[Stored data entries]
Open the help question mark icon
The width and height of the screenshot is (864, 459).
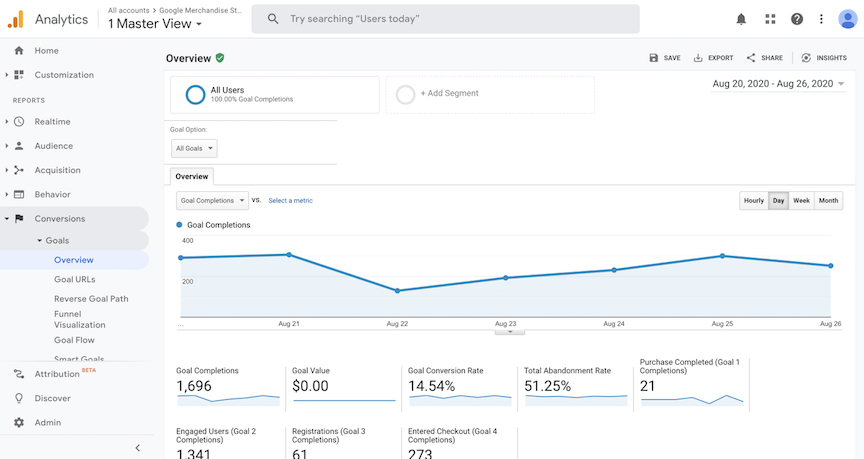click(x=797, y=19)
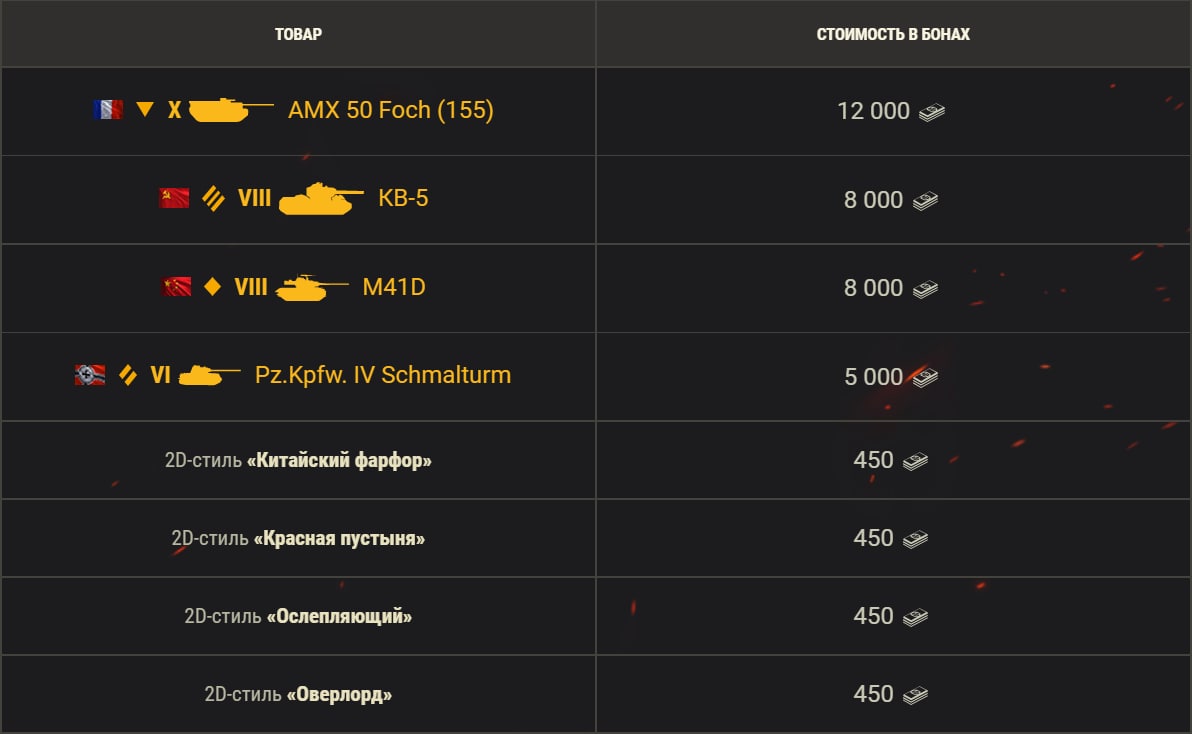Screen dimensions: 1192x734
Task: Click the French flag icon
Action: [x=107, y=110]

### EXERCISE OBJECTIVE
Set down all records verbatim, omitting images.

### RESULT
Open the help question mark icon
The width and height of the screenshot is (864, 459).
click(x=797, y=19)
Screen dimensions: 1192x734
Task: Click the French flag icon
Action: [x=107, y=110]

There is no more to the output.